Quem ainda dúvida das vantagens de se aventurar na área de comércio exterior, é melhor reavaliar suas expectativas para o próximo milênio. Os especialistas acreditam que as pequenas e médias empresas nacionais tem boas oportunidades de colocar seus produtos no mercado externo. A idéia foi defendida ontem pelo presidente da Associação Brasileira do Vestuário (Abravest), Roberto Chadad, durante a reunião da Câmara Intersetorial de Operações Internacionais (Cioi) da Associação Comercial de São Paulo.Chadad disse durante o encontro coordenado pelo vice-presidente da ACSP, Renato Abucham, que aposta na retomada das exportações no setor de confecções e na criação de novos consórcios de exportação nessa área, com ajuda da Agência de Promoção de Exportações (APEX), criada pelo Decreto 2.398/97. A APEX faz parte do Programa Especial de Exportações (PEE) do governo federal e agrega atualmente cerca de 60 setores da economia, além da área têxtil e de confecção. "A partir de 98, os empresários começaram a pensar em investir nos consórcios como forma de colocar seus produtos nos mercado internacional", informou o empresário. Hoje no Brasil existem 16 grupos de consórcios no setor de vestuário, formados por 10 a 15 empresas cada um. Até 2002, Chadad acredita que haverá 300 consórcios atuantes, exportando aproximadamente U$ 1 bilhão em confecções.

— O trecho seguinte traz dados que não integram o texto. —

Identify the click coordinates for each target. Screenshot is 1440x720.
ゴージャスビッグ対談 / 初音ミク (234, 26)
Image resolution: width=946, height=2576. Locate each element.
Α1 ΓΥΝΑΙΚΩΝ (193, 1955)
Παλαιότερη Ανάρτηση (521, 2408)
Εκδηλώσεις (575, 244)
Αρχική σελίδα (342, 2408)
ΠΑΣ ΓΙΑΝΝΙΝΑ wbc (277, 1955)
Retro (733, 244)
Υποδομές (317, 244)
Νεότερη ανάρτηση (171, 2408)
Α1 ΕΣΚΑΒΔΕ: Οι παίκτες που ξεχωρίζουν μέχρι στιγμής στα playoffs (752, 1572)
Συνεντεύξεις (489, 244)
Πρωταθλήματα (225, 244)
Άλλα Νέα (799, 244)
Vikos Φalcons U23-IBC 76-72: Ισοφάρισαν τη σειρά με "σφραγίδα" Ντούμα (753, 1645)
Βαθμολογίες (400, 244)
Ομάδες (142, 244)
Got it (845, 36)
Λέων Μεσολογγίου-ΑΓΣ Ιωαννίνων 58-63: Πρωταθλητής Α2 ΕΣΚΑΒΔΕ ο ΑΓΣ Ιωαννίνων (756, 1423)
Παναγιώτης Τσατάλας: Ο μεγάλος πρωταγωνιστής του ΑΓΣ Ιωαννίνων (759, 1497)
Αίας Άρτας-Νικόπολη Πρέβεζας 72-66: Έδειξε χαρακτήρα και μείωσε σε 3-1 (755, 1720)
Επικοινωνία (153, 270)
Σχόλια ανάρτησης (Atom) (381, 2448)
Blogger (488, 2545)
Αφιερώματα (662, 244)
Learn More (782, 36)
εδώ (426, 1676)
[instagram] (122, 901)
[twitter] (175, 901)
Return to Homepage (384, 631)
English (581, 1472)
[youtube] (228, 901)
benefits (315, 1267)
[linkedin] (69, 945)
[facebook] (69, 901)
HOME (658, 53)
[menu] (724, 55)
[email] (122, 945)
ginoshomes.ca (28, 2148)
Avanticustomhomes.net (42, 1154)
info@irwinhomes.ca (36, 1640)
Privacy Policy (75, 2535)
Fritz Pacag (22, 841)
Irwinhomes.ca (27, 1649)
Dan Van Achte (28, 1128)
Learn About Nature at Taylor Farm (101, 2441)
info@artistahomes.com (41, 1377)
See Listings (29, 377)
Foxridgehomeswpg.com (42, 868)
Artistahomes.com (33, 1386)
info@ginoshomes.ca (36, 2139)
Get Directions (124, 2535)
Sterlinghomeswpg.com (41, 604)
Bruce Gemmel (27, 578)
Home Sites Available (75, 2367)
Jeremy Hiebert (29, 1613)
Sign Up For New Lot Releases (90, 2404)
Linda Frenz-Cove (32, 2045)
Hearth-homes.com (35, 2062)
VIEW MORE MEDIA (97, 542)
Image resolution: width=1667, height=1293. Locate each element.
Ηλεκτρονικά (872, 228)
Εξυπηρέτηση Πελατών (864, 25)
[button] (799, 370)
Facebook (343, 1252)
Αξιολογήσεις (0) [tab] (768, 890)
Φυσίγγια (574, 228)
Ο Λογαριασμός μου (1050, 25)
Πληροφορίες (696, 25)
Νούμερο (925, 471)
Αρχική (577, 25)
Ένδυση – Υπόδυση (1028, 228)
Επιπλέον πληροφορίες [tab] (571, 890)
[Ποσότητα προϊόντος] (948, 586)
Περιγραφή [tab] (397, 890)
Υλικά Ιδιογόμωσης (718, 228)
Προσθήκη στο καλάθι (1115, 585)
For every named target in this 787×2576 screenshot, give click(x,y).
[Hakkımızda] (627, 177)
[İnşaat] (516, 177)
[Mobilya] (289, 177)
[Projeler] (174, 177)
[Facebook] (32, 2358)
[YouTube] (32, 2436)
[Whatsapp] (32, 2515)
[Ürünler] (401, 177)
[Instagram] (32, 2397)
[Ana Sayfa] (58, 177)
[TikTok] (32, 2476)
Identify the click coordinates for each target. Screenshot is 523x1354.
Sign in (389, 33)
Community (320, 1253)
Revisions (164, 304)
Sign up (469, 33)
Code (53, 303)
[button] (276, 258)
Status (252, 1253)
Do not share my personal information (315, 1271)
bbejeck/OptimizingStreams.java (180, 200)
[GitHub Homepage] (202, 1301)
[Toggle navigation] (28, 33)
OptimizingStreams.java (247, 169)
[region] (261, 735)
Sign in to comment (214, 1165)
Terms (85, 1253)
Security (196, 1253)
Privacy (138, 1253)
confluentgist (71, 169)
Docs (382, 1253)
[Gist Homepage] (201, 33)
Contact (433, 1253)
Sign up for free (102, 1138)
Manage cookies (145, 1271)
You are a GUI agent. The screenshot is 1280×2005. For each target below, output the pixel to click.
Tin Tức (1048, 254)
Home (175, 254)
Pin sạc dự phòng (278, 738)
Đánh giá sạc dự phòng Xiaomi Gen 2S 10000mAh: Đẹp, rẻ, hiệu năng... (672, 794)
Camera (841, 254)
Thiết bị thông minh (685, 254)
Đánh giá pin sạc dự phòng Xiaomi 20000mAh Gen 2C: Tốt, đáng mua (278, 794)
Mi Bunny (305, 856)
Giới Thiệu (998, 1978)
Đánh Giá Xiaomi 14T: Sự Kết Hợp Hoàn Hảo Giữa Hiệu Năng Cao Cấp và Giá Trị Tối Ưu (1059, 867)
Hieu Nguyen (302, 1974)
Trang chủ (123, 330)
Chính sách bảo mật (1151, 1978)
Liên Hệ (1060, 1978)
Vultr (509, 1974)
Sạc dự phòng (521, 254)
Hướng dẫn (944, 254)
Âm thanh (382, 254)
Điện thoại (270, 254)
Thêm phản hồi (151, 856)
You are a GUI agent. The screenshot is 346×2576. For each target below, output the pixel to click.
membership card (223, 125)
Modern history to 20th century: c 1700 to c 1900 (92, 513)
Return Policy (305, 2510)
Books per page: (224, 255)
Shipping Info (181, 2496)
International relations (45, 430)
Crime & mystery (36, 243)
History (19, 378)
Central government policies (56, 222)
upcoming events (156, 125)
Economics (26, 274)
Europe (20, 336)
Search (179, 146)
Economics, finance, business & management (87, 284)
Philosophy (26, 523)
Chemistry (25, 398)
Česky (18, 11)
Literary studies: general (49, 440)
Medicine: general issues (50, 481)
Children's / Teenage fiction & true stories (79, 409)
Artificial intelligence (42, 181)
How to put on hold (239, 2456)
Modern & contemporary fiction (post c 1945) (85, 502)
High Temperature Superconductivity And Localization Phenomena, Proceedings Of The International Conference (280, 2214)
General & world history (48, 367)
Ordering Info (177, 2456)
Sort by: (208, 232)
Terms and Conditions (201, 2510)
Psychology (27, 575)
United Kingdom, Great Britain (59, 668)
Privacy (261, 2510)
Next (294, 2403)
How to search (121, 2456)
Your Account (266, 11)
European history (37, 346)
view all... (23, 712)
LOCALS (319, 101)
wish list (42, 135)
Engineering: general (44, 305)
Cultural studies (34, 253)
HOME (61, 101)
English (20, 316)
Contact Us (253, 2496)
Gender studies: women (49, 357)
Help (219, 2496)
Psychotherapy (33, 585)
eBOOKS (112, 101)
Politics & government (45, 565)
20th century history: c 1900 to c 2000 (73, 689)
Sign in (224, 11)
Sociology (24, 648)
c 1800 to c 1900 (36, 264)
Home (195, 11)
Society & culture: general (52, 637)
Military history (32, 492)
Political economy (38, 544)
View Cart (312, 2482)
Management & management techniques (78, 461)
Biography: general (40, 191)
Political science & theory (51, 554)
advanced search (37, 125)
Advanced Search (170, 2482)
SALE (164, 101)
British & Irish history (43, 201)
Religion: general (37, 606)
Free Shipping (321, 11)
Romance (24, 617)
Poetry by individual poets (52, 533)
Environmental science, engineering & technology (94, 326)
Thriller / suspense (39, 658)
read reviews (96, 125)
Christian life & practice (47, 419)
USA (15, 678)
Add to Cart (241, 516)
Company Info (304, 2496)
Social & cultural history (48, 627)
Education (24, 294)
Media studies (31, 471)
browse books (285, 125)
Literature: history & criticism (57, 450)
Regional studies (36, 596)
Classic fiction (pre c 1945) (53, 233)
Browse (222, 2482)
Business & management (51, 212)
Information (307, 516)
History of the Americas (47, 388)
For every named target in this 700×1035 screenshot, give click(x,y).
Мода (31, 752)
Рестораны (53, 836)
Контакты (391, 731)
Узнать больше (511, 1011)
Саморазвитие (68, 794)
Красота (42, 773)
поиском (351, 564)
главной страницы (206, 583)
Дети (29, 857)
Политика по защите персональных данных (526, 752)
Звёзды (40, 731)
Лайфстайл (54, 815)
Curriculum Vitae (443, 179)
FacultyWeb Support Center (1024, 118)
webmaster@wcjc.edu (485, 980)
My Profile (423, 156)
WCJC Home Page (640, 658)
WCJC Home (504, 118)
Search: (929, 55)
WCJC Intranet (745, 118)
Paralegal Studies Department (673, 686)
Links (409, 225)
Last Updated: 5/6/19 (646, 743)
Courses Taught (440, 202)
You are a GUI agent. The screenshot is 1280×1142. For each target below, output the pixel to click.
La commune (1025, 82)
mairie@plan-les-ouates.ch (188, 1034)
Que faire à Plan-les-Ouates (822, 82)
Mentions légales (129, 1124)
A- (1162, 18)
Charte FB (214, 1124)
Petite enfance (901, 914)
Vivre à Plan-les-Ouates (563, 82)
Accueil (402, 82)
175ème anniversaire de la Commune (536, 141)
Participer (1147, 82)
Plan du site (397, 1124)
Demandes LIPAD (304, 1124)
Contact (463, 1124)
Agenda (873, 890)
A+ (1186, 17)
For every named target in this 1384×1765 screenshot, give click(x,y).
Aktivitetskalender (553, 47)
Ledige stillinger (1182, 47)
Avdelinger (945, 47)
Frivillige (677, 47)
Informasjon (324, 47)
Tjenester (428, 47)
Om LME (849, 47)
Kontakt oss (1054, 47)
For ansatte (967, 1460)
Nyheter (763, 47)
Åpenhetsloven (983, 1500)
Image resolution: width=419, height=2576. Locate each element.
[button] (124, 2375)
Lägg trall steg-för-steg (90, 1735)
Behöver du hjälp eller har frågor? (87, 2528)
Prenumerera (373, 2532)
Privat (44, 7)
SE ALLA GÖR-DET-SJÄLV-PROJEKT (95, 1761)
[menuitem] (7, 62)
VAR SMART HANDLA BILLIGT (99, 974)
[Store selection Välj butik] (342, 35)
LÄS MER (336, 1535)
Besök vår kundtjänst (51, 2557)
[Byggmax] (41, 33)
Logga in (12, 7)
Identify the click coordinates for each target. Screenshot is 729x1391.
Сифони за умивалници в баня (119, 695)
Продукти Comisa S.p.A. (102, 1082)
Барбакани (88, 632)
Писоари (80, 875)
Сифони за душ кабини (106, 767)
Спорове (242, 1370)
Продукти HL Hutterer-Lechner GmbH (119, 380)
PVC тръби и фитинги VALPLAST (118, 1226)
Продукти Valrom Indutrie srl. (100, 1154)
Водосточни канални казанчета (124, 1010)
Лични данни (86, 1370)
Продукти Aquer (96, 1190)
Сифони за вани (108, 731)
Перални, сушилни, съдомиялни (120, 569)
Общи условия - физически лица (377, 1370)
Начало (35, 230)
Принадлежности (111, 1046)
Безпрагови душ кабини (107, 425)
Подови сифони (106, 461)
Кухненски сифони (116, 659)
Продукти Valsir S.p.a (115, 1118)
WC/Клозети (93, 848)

O presidente da Abravest acredita que o exemplo da Itália, que hoje reúne 3.000 consórcios constituídos por pequenas e médias empresas, deve ser seguido. Os consórcios exportadores, de uma maneira geral, são formados por empresas de pequeno porte com 8 ou 10 funcionários, informou o coordenador do Comus, José Cândido Senna. Ele adiantou que no estado de São Paulo 14.800 pequenas empresas podem investir nesse mercado. Na opinião de Chadad, o primeiro passo para criação dos consórcios de exportação é "sensibilizar" as empresas, que ainda não se aventuraram em comercializar seus produtos lá fora. Depois é só formar a equipe de dirigentes, remunerados pela APEX e pelo grupo. E na seqüência, conduzir os empresários na busca pelo padrão de qualidade, de acordo com as normas do ISO 9000. Num terceiro momento, os consórcios analisam qual o melhor mercado para seus produtos.
Alíquotas - No último mês, o setor de confecção conseguiu uma grande conquista, com a diminuição das alíquotas cobradas na importação de máquinas pelo setor, de 19% para 5%, segundo informou Chadad. Totalmente favorável aos investimentos em tecnologia de ponta, ele comentou sobre a eficiência de uma técnica recente - o jato d’água, usado para cortar tecidos na China e Paquistão, com alto grau de precisão.

Fonte: Diário do Comércio, 31 de agosto de 2000, página 5.